DOCUMENT TEXT
----------

As much as Rob Manfred wanted to delay the season, it appears he won’t be able to do so.
Manfred hoped to start the season in May, delaying Opening Day a month in hopes of getting more fans out to the ballpark for the first pitch of the campaign. This would mean a 150-game season, rather than the full 162 game slate. It was also clearly motivated by finances, as MLB owners have been losing money at a rapid rate without supporters at the ballpark.
To suggest owners are struggling would be a falsehood, but these billionaires didn’t get in their position with habits of unnecessary spending. They’d rather be assured to make a profit, and because Manfred by definition works for them, the commissioner fought for their cause.
The MLBPA wanted nothing of this, suggesting a return to normalcy instead.
Manfred admitted this week that a normal 162-game slate seems most realistic
Per Bob Nightengale of USA Today, “MLB does not have the legal right to unilaterally delay the start of the season without approval from the union because of the collective bargaining agreement, and the union made it clear it wouldn’t accept anything less than 100% pay for the season.”
So, while Manfred attempted to make his case, it was not a successful one. The players don’t want to deal with any sort of prorated salary argument, and rightfully so. Labor disputes are SO 2020, and with the potential to return to some level of normalcy this year thanks to a COVID-19 vaccine, a delay doesn’t make a lot of sense from the players’ perspective.
If does, however, mean another year of MLB owners crying poor while their minor league affiliates and employees struggle. At the very least, we can celebrate pitchers and catchers reporting in February, as they should be.

----------

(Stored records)
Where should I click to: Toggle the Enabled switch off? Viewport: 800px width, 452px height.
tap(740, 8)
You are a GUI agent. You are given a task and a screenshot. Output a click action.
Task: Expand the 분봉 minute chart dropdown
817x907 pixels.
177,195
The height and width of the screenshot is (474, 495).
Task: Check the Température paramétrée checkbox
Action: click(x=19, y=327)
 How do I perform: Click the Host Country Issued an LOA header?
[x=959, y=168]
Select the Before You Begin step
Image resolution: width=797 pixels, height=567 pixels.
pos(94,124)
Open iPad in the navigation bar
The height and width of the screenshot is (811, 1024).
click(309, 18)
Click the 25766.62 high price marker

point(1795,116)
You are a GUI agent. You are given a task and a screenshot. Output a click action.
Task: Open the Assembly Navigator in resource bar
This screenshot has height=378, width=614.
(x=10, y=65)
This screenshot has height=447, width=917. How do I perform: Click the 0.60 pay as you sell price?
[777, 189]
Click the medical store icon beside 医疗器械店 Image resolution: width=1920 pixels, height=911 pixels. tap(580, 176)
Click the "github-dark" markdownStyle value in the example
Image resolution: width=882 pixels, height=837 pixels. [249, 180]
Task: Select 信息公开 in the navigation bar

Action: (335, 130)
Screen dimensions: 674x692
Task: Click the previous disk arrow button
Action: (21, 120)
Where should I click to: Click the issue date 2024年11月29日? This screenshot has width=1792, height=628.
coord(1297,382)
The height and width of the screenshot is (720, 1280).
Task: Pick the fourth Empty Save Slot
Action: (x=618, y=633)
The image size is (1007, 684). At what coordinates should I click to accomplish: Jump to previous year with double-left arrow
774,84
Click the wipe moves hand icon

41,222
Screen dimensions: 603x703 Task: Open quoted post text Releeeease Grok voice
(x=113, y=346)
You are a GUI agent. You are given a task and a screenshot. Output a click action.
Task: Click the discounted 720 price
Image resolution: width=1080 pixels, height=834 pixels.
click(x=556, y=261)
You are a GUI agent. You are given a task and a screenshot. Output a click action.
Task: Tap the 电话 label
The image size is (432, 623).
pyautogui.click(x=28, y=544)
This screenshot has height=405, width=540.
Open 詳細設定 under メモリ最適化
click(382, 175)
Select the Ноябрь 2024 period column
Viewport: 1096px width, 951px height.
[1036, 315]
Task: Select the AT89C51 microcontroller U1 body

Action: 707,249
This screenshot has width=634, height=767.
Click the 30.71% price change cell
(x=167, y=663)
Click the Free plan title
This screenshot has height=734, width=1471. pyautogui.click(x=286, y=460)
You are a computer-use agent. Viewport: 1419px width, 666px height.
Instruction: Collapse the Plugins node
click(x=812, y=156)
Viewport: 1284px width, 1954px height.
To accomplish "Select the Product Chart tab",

----------

TASK DIRECTIONS
Reproduce word for word the passage of the article on delaying the MLB season from "The MLBPA wanted" to "the players’ perspective.".

RESULT FOR THIS TASK
The MLBPA wanted nothing of this, suggesting a return to normalcy instead.
Manfred admitted this week that a normal 162-game slate seems most realistic
Per Bob Nightengale of USA Today, “MLB does not have the legal right to unilaterally delay the start of the season without approval from the union because of the collective bargaining agreement, and the union made it clear it wouldn’t accept anything less than 100% pay for the season.”
So, while Manfred attempted to make his case, it was not a successful one. The players don’t want to deal with any sort of prorated salary argument, and rightfully so. Labor disputes are SO 2020, and with the potential to return to some level of normalcy this year thanks to a COVID-19 vaccine, a delay doesn’t make a lot of sense from the players’ perspective.